(Collected data)
.....
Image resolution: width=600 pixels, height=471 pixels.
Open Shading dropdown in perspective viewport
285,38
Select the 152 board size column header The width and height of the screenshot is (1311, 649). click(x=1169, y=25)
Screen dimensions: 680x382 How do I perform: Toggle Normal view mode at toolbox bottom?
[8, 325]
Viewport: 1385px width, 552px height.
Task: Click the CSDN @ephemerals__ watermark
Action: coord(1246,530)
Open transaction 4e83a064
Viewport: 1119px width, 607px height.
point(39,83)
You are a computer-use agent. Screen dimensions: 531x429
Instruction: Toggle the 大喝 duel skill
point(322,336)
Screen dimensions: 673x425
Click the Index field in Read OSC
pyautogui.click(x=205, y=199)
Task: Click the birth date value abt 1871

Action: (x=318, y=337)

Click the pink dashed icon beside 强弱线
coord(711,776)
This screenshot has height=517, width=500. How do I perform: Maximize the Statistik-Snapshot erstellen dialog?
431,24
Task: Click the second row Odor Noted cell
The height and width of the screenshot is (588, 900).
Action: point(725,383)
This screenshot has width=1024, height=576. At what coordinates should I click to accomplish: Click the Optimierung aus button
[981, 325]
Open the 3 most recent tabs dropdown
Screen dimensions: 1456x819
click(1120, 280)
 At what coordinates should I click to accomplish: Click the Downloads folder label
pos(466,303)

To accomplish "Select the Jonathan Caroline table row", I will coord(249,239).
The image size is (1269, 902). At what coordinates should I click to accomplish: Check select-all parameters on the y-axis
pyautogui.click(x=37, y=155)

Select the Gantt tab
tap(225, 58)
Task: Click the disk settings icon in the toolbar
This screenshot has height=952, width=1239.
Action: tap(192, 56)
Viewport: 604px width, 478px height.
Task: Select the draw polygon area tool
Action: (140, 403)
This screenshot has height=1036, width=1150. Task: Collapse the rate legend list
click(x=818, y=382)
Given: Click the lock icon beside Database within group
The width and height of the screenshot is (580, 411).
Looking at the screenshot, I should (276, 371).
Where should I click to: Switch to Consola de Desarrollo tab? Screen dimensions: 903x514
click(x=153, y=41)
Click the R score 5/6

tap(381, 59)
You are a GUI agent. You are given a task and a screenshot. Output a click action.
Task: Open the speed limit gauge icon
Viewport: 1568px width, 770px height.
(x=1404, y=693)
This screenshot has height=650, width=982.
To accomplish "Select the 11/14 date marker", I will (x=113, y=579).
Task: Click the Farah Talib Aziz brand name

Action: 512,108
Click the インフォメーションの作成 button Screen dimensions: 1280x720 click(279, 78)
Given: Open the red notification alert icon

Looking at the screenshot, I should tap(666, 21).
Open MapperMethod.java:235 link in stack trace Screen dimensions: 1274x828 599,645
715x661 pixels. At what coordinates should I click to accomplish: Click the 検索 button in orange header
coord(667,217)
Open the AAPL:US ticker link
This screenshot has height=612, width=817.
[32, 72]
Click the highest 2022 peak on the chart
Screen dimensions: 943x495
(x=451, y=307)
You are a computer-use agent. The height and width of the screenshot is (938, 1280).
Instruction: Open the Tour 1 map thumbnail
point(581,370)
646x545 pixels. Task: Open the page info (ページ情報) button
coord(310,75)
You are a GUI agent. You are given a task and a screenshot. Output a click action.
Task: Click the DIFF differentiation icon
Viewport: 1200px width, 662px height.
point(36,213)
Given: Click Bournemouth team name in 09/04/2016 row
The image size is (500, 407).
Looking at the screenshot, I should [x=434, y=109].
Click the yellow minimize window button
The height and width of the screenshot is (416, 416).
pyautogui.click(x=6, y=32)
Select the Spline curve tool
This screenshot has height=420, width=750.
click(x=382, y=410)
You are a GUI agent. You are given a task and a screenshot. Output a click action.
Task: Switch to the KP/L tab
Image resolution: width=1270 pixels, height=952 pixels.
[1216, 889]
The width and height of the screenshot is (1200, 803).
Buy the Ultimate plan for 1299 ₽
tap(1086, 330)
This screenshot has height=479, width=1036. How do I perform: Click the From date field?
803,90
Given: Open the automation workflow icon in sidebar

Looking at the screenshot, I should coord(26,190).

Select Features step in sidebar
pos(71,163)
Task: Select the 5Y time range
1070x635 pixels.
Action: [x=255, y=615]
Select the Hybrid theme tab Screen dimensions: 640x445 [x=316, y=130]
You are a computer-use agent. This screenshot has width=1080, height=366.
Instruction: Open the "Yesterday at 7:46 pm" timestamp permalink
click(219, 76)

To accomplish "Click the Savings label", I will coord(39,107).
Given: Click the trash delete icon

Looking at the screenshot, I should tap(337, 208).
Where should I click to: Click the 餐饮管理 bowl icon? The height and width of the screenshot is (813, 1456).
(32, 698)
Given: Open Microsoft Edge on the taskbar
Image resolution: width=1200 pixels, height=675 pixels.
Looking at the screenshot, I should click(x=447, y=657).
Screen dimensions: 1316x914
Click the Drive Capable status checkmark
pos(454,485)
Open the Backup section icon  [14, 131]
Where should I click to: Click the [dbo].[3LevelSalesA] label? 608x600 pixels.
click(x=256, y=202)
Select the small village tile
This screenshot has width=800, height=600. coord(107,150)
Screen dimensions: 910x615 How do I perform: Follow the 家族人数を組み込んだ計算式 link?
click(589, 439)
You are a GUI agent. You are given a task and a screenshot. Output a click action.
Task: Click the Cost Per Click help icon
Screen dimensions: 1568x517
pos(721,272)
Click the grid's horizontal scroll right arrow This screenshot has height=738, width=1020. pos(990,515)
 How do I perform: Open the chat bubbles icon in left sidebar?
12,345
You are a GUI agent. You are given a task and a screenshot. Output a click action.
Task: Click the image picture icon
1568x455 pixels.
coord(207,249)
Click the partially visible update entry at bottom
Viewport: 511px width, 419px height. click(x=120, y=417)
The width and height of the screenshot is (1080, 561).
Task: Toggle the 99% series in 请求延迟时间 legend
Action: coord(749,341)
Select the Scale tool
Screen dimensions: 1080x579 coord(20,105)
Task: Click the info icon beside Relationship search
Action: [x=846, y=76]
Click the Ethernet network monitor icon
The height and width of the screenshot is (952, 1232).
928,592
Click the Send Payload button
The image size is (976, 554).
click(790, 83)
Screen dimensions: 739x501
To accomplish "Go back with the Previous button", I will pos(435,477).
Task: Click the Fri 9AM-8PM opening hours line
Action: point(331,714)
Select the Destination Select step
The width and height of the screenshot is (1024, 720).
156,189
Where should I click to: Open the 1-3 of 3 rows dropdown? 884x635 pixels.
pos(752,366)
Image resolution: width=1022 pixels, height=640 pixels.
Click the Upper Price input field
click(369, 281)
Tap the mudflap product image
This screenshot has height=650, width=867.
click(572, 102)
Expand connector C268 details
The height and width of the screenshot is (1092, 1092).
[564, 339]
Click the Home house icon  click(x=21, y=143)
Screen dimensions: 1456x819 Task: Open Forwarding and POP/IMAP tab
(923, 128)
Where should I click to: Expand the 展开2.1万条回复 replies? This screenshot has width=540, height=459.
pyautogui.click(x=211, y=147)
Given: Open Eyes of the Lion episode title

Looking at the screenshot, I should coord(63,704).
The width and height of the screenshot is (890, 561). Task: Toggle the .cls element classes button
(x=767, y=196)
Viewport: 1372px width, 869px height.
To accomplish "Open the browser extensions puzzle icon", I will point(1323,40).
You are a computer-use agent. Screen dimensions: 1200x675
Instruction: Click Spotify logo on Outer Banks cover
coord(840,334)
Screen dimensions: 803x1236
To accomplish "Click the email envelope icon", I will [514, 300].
.....
All records shown above are to be reproduced without any alteration.

# Your response:
Image resolution: width=600 pixels, height=471 pixels.
Open Shading dropdown in perspective viewport
285,38
Select the 152 board size column header The width and height of the screenshot is (1311, 649). click(x=1169, y=25)
Screen dimensions: 680x382 How do I perform: Toggle Normal view mode at toolbox bottom?
[8, 325]
Viewport: 1385px width, 552px height.
Task: Click the CSDN @ephemerals__ watermark
Action: coord(1246,530)
Open transaction 4e83a064
Viewport: 1119px width, 607px height.
point(39,83)
You are a computer-use agent. Screen dimensions: 531x429
Instruction: Toggle the 大喝 duel skill
point(322,336)
Screen dimensions: 673x425
Click the Index field in Read OSC
pyautogui.click(x=205, y=199)
Task: Click the birth date value abt 1871

Action: (x=318, y=337)

Click the pink dashed icon beside 强弱线
coord(711,776)
This screenshot has height=517, width=500. How do I perform: Maximize the Statistik-Snapshot erstellen dialog?
431,24
Task: Click the second row Odor Noted cell
The height and width of the screenshot is (588, 900).
Action: point(725,383)
This screenshot has width=1024, height=576. At what coordinates should I click to accomplish: Click the Optimierung aus button
[981, 325]
Open the 3 most recent tabs dropdown
Screen dimensions: 1456x819
click(1120, 280)
 At what coordinates should I click to accomplish: Click the Downloads folder label
pos(466,303)

To accomplish "Select the Jonathan Caroline table row", I will coord(249,239).
The image size is (1269, 902). At what coordinates should I click to accomplish: Check select-all parameters on the y-axis
pyautogui.click(x=37, y=155)

Select the Gantt tab
tap(225, 58)
Task: Click the disk settings icon in the toolbar
This screenshot has height=952, width=1239.
Action: tap(192, 56)
Viewport: 604px width, 478px height.
Task: Select the draw polygon area tool
Action: (140, 403)
This screenshot has height=1036, width=1150. Task: Collapse the rate legend list
click(x=818, y=382)
Given: Click the lock icon beside Database within group
The width and height of the screenshot is (580, 411).
Looking at the screenshot, I should (276, 371).
Where should I click to: Switch to Consola de Desarrollo tab? Screen dimensions: 903x514
click(x=153, y=41)
Click the R score 5/6

tap(381, 59)
You are a GUI agent. You are given a task and a screenshot. Output a click action.
Task: Open the speed limit gauge icon
Viewport: 1568px width, 770px height.
(x=1404, y=693)
This screenshot has height=650, width=982.
To accomplish "Select the 11/14 date marker", I will (x=113, y=579).
Task: Click the Farah Talib Aziz brand name

Action: 512,108
Click the インフォメーションの作成 button Screen dimensions: 1280x720 click(279, 78)
Given: Open the red notification alert icon

Looking at the screenshot, I should tap(666, 21).
Open MapperMethod.java:235 link in stack trace Screen dimensions: 1274x828 599,645
715x661 pixels. At what coordinates should I click to accomplish: Click the 検索 button in orange header
coord(667,217)
Open the AAPL:US ticker link
This screenshot has height=612, width=817.
[32, 72]
Click the highest 2022 peak on the chart
Screen dimensions: 943x495
(x=451, y=307)
You are a computer-use agent. The height and width of the screenshot is (938, 1280).
Instruction: Open the Tour 1 map thumbnail
point(581,370)
646x545 pixels. Task: Open the page info (ページ情報) button
coord(310,75)
You are a GUI agent. You are given a task and a screenshot. Output a click action.
Task: Click the DIFF differentiation icon
Viewport: 1200px width, 662px height.
point(36,213)
Given: Click Bournemouth team name in 09/04/2016 row
The image size is (500, 407).
Looking at the screenshot, I should [x=434, y=109].
Click the yellow minimize window button
The height and width of the screenshot is (416, 416).
pyautogui.click(x=6, y=32)
Select the Spline curve tool
This screenshot has height=420, width=750.
click(x=382, y=410)
You are a GUI agent. You are given a task and a screenshot. Output a click action.
Task: Switch to the KP/L tab
Image resolution: width=1270 pixels, height=952 pixels.
[1216, 889]
The width and height of the screenshot is (1200, 803).
Buy the Ultimate plan for 1299 ₽
tap(1086, 330)
This screenshot has height=479, width=1036. How do I perform: Click the From date field?
803,90
Given: Open the automation workflow icon in sidebar

Looking at the screenshot, I should coord(26,190).

Select Features step in sidebar
pos(71,163)
Task: Select the 5Y time range
1070x635 pixels.
Action: [x=255, y=615]
Select the Hybrid theme tab Screen dimensions: 640x445 [x=316, y=130]
You are a computer-use agent. This screenshot has width=1080, height=366.
Instruction: Open the "Yesterday at 7:46 pm" timestamp permalink
click(219, 76)

To accomplish "Click the Savings label", I will coord(39,107).
Given: Click the trash delete icon

Looking at the screenshot, I should tap(337, 208).
Where should I click to: Click the 餐饮管理 bowl icon? The height and width of the screenshot is (813, 1456).
(32, 698)
Given: Open Microsoft Edge on the taskbar
Image resolution: width=1200 pixels, height=675 pixels.
Looking at the screenshot, I should click(x=447, y=657).
Screen dimensions: 1316x914
Click the Drive Capable status checkmark
pos(454,485)
Open the Backup section icon  [14, 131]
Where should I click to: Click the [dbo].[3LevelSalesA] label? 608x600 pixels.
click(x=256, y=202)
Select the small village tile
This screenshot has width=800, height=600. coord(107,150)
Screen dimensions: 910x615 How do I perform: Follow the 家族人数を組み込んだ計算式 link?
click(589, 439)
You are a GUI agent. You are given a task and a screenshot. Output a click action.
Task: Click the Cost Per Click help icon
Screen dimensions: 1568x517
pos(721,272)
Click the grid's horizontal scroll right arrow This screenshot has height=738, width=1020. pos(990,515)
 How do I perform: Open the chat bubbles icon in left sidebar?
12,345
You are a GUI agent. You are given a task and a screenshot. Output a click action.
Task: Click the image picture icon
1568x455 pixels.
coord(207,249)
Click the partially visible update entry at bottom
Viewport: 511px width, 419px height. click(x=120, y=417)
The width and height of the screenshot is (1080, 561).
Task: Toggle the 99% series in 请求延迟时间 legend
Action: coord(749,341)
Select the Scale tool
Screen dimensions: 1080x579 coord(20,105)
Task: Click the info icon beside Relationship search
Action: [x=846, y=76]
Click the Ethernet network monitor icon
The height and width of the screenshot is (952, 1232).
928,592
Click the Send Payload button
The image size is (976, 554).
click(790, 83)
Screen dimensions: 739x501
To accomplish "Go back with the Previous button", I will pos(435,477).
Task: Click the Fri 9AM-8PM opening hours line
Action: point(331,714)
Select the Destination Select step
The width and height of the screenshot is (1024, 720).
156,189
Where should I click to: Open the 1-3 of 3 rows dropdown? 884x635 pixels.
pos(752,366)
Image resolution: width=1022 pixels, height=640 pixels.
Click the Upper Price input field
click(369, 281)
Tap the mudflap product image
This screenshot has height=650, width=867.
click(572, 102)
Expand connector C268 details
The height and width of the screenshot is (1092, 1092).
[564, 339]
Click the Home house icon  click(x=21, y=143)
Screen dimensions: 1456x819 Task: Open Forwarding and POP/IMAP tab
(923, 128)
Where should I click to: Expand the 展开2.1万条回复 replies? This screenshot has width=540, height=459.
pyautogui.click(x=211, y=147)
Given: Open Eyes of the Lion episode title

Looking at the screenshot, I should coord(63,704).
The width and height of the screenshot is (890, 561). Task: Toggle the .cls element classes button
(x=767, y=196)
Viewport: 1372px width, 869px height.
To accomplish "Open the browser extensions puzzle icon", I will point(1323,40).
You are a computer-use agent. Screen dimensions: 1200x675
Instruction: Click Spotify logo on Outer Banks cover
coord(840,334)
Screen dimensions: 803x1236
To accomplish "Click the email envelope icon", I will [514, 300].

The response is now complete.